In the movie The Man with the Golden Gun, the Solex is a revolutionary device that is meant to solve the 1973 energy crisis. After killing its British inventor, an elite assassin steals the Solex to sell it to foreign powers. James Bond is dispatched to find the assassin and recover the precious device. Because this is a James Bond movie, as a matter of course, there’s also a laser.
Solex also stands for SolrCloud Lexum plugins, the latest iteration of the search engine Lexum deploys in all its products.
Lexum has used a wide variety of search engines throughout its history. It all started at the dawn of the Web, in 1994, with the Wide Area Information Server (WAIS). Then came the NQL search engine from a local Montreal firm. Then, for a year or so, AustLII’s SINO search engine. In 2003, we elected to build a search engine of our own: Eliisa, a faster, more capable Apache Lucene based search engine library. Finally, in 2009, we integrated Apache Solr elements into Eliisa and turned it into a standalone server application.
A few months ago, we announced the release of our 3rd generation search engine: Solex.
Over the years, we’ve added a number of functionalities to the stock Apache Lucene/Solr search platforms: faster result list “snippet” generation, phrase query performance improvements, whole document highlighting, phrase and sentence proximity operators, a smart auto-complete mechanism for document identifiers, a lenient query parser with a custom syntax, HTML aware indexation, citation indexation and highlighting, noteup counting functionalities and more.
So, what new features does Solex bring? The answer is scalability, performance improvements and flexibility.

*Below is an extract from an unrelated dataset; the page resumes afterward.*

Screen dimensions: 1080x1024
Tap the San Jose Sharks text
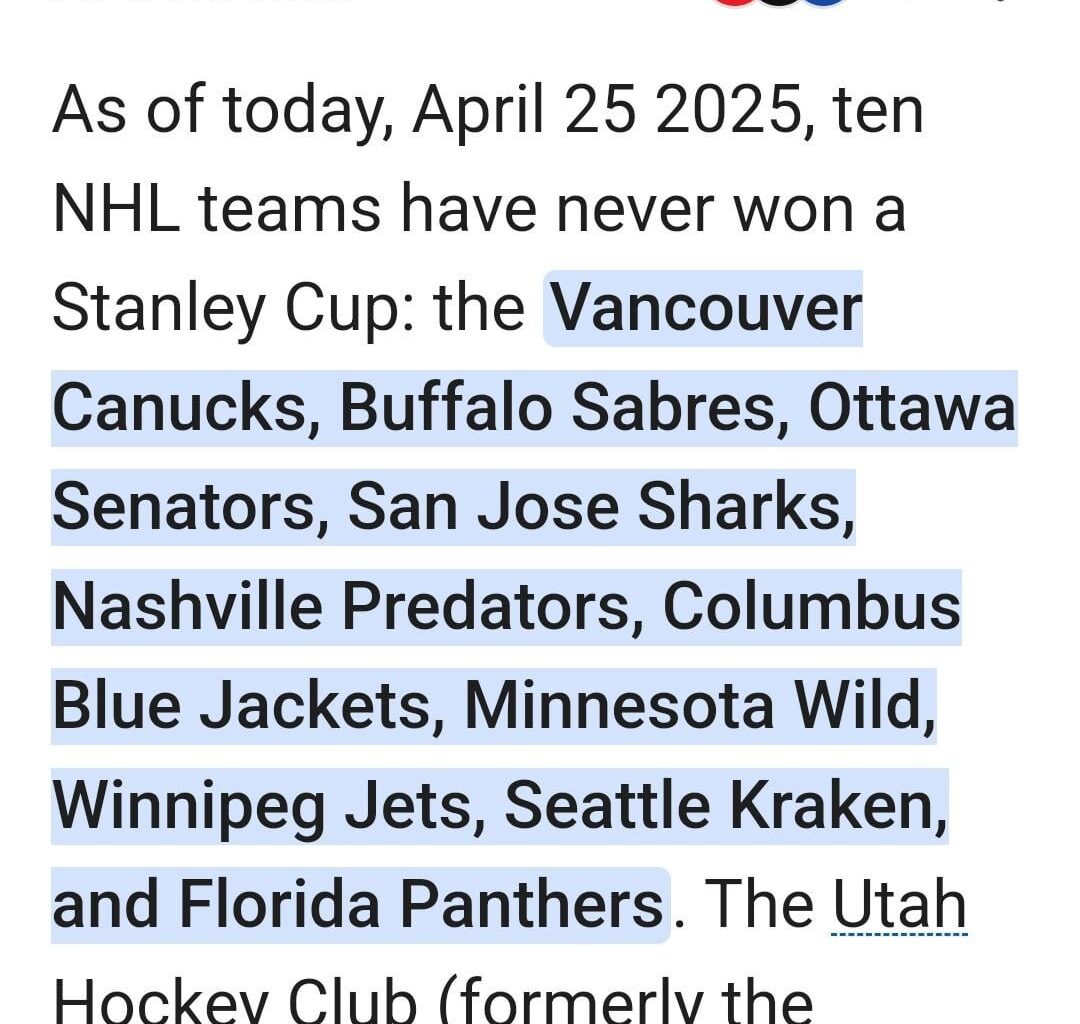pyautogui.click(x=595, y=508)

For the last fifteen years, Lexum has proudly provided CanLII with the fastest legal search engine in Canada. Content and traffic growth have however made our exacting performance standards harder to maintain. Nowadays, CanLII indexes several billion words of content and handles on average fifteen queries per second, with frequent spikes of 50 or more queries per second. Quite simply, our previous search engine had reached the limit of what could be done in a single server process. Solex, our new search engine, is based on Apache SolrCloud, a technology Netflix, Instagram, Reddit, and other Internet giants rely on for their own search platforms. Solex scales horizontally by distributing content and queries to as many servers as necessary. As a result, response time is better and more consistent, with up to 500% speedups for certain queries, ensuring that users of Lexum’s search products enjoy nearly instantaneous response times in nearly all situations.
One of the interesting things to know about search engines is that relevance ranking is extremely sensitive to the nature of the indexed content. No search engine can serve relevant content out of the box without extensive tuning. Furthermore, recipes that work for retail are completely different from those that work for intranets, the Web, or job searches. Similarly, legal search engines are specialized and unique. Lexum has put a lot of efforts into hand tuning its search engine for that special purpose, taking into account metrics such as citations count, documents length, documents age, etc.
Although Solex modestly improves top results ranking precision over our previous generation engine, the best is yet to come. A distributed paradigm will provide us with the flexibility required to experiment with new, more processor hungry machine-learning based relevance algorithms such as citation network analysis and learning to rank. The latest is an algorithm that teaches itself to rank results better by learning from the users clickstream, i.e. the various interactions users have with the hundreds of thousands of search results that are displayed on CanLII each day. Learning to rank works by learning to downrank results that are ignored by users and uprank those that see strong engagement.
We’ll be experimenting with these techniques in the coming months.
In the meantime, Solex has been powering CanLII since the end of February and is currently being integrated to the complete Lexum’s product suite. Our Solex might not solve the next energy crisis but we hope it will provide a solution to your next legal research.